▶
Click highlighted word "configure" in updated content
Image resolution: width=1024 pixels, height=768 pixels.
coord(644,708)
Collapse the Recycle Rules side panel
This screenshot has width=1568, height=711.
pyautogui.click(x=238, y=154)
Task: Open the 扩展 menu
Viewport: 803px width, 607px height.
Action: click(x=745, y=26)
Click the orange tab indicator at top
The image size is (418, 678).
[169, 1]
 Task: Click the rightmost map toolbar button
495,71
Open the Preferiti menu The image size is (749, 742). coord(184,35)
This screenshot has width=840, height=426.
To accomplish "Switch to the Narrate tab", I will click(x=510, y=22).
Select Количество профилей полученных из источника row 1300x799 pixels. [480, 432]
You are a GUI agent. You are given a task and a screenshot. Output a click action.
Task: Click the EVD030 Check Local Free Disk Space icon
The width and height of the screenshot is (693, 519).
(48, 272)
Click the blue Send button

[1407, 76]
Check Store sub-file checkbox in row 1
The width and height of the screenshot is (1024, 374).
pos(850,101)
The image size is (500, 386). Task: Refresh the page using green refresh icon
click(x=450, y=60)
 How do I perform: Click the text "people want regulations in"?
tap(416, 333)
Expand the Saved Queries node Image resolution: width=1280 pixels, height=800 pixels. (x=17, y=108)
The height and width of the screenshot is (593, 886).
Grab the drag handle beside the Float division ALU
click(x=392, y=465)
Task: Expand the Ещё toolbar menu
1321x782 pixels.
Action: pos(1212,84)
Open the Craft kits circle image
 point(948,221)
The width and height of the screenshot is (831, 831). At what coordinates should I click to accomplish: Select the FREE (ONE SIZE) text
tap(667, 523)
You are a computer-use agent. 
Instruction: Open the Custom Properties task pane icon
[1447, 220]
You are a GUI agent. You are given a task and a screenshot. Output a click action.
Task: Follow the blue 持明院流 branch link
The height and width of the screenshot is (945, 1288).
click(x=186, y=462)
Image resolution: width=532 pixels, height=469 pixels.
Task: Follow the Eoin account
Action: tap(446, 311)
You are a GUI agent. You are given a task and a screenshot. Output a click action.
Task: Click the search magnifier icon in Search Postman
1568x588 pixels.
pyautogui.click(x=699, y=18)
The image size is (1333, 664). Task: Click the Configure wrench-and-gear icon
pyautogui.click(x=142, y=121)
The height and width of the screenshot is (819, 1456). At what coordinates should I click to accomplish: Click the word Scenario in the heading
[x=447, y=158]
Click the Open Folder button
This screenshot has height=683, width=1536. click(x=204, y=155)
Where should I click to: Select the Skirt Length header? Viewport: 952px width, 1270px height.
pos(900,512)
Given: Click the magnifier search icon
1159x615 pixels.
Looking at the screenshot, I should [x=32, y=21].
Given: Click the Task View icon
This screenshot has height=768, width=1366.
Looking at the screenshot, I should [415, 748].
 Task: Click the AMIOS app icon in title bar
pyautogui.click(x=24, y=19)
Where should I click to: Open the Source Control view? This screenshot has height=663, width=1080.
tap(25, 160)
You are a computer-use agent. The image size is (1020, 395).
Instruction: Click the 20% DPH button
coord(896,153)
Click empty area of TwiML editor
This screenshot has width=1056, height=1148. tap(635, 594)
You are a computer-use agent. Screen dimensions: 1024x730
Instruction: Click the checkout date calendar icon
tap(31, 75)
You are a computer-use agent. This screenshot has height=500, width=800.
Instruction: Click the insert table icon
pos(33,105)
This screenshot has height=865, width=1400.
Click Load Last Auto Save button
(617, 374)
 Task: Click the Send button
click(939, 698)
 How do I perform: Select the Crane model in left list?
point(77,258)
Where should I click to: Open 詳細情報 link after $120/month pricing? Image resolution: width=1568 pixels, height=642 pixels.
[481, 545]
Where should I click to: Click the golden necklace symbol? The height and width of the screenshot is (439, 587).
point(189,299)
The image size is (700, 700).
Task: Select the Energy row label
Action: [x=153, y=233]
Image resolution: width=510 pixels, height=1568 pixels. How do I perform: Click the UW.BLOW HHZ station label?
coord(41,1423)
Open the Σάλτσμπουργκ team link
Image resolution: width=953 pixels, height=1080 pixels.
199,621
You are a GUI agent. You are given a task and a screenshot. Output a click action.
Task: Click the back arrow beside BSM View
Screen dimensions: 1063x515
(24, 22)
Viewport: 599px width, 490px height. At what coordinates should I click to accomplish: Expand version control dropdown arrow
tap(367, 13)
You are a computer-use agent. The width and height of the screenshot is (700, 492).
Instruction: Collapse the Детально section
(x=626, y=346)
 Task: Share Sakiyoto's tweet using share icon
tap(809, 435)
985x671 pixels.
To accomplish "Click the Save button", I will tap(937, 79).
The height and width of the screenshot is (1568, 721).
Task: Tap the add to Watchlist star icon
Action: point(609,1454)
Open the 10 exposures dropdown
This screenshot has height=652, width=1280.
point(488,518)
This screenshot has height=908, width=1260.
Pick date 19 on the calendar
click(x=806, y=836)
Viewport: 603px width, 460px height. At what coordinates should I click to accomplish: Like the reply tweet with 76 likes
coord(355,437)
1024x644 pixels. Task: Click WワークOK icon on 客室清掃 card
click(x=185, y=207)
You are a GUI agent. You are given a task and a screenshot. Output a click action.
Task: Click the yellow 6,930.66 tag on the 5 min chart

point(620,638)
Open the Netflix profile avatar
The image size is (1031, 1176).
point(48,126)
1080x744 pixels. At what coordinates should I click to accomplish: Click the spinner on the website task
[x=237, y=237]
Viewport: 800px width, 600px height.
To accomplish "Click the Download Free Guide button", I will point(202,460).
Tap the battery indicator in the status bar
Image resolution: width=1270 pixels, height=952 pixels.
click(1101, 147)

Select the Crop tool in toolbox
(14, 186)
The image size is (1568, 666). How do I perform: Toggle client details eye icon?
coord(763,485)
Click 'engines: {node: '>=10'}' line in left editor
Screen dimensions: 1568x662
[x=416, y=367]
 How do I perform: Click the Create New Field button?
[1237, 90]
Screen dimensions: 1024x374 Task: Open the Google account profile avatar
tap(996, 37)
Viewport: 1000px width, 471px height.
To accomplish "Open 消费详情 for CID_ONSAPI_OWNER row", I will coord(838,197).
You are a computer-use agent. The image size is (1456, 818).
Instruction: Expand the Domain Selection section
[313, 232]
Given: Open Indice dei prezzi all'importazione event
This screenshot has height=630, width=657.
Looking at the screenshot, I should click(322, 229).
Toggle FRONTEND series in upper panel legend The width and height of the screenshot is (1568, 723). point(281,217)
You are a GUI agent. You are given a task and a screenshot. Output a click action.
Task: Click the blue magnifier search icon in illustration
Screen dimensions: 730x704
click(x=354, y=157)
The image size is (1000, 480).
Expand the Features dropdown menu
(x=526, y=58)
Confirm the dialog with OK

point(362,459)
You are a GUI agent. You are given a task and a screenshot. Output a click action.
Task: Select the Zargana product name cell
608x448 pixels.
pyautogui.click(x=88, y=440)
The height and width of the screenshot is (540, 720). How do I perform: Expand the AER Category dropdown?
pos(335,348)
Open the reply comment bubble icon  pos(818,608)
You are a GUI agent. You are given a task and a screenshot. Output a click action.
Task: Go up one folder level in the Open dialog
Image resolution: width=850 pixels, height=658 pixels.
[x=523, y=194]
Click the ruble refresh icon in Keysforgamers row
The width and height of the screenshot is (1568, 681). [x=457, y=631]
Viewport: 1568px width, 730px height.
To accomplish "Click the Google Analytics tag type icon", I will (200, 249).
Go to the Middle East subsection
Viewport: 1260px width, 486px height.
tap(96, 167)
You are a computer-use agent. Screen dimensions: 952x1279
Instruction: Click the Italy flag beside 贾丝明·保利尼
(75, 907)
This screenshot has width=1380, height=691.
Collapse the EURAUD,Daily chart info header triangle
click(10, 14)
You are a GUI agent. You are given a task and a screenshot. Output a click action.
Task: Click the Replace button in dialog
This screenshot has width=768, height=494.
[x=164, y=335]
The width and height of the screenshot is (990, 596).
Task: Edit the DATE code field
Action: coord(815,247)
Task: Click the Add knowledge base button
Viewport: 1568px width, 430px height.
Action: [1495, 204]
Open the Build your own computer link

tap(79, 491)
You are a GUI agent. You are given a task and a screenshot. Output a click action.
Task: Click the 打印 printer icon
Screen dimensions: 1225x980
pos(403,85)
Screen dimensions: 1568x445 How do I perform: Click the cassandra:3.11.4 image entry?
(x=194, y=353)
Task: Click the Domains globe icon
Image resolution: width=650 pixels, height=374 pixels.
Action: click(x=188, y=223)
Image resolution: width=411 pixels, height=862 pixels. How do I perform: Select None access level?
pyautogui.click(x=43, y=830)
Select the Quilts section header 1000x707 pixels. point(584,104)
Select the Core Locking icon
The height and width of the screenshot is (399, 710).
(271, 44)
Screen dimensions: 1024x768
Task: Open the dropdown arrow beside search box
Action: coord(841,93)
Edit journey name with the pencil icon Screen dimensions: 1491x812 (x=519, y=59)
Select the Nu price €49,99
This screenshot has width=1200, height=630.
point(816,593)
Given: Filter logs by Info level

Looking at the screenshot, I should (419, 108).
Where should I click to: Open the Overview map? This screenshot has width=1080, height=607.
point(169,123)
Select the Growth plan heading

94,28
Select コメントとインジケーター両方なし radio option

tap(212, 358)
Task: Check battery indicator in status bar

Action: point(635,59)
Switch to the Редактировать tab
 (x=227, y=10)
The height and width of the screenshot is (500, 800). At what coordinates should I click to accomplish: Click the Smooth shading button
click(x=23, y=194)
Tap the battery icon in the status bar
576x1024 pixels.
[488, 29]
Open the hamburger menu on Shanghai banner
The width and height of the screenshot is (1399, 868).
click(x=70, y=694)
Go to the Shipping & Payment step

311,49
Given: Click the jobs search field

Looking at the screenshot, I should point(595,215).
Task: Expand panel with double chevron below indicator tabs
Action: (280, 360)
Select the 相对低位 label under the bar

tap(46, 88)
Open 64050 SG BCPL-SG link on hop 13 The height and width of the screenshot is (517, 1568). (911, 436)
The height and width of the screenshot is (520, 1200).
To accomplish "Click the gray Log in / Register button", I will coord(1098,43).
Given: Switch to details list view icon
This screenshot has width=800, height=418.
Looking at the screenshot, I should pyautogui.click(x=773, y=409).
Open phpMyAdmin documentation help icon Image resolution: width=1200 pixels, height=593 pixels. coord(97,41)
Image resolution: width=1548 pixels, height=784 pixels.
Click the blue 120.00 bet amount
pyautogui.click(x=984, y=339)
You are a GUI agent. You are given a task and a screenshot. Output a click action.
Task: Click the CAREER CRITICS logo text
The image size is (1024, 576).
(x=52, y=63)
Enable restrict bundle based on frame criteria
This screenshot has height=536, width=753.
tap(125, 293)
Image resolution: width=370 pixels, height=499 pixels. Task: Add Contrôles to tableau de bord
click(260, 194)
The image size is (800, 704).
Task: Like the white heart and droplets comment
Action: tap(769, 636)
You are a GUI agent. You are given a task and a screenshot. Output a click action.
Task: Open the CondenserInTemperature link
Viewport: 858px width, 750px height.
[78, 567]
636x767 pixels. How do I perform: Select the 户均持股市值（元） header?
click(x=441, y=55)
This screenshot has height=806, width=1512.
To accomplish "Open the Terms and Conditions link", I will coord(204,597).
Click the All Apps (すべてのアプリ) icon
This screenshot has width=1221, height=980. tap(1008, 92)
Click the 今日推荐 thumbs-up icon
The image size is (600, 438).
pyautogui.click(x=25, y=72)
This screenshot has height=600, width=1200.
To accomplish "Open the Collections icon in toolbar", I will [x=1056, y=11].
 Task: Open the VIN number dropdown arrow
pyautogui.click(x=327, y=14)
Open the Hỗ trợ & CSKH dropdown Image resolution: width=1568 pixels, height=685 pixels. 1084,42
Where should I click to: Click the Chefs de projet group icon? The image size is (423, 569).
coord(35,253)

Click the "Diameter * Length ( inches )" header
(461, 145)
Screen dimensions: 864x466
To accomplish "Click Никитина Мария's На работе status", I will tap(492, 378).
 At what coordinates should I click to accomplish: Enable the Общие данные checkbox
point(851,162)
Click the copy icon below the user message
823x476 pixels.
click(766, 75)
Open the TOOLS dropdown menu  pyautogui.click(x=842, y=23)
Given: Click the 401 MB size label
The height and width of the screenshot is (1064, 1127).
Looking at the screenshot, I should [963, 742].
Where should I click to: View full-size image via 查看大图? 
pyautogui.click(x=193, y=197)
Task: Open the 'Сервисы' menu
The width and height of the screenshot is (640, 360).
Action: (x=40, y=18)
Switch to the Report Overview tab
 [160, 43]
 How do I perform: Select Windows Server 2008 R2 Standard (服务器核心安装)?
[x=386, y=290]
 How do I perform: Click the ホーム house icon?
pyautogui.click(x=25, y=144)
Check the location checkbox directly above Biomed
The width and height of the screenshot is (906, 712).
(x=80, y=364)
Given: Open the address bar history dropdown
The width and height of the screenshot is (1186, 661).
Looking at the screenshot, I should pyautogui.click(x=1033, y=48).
◀
### Task statement
Which of the lines above include the word "node"? Copy each of them.

### Reply
Expand the Saved Queries node Image resolution: width=1280 pixels, height=800 pixels. (x=17, y=108)
Click 'engines: {node: '>=10'}' line in left editor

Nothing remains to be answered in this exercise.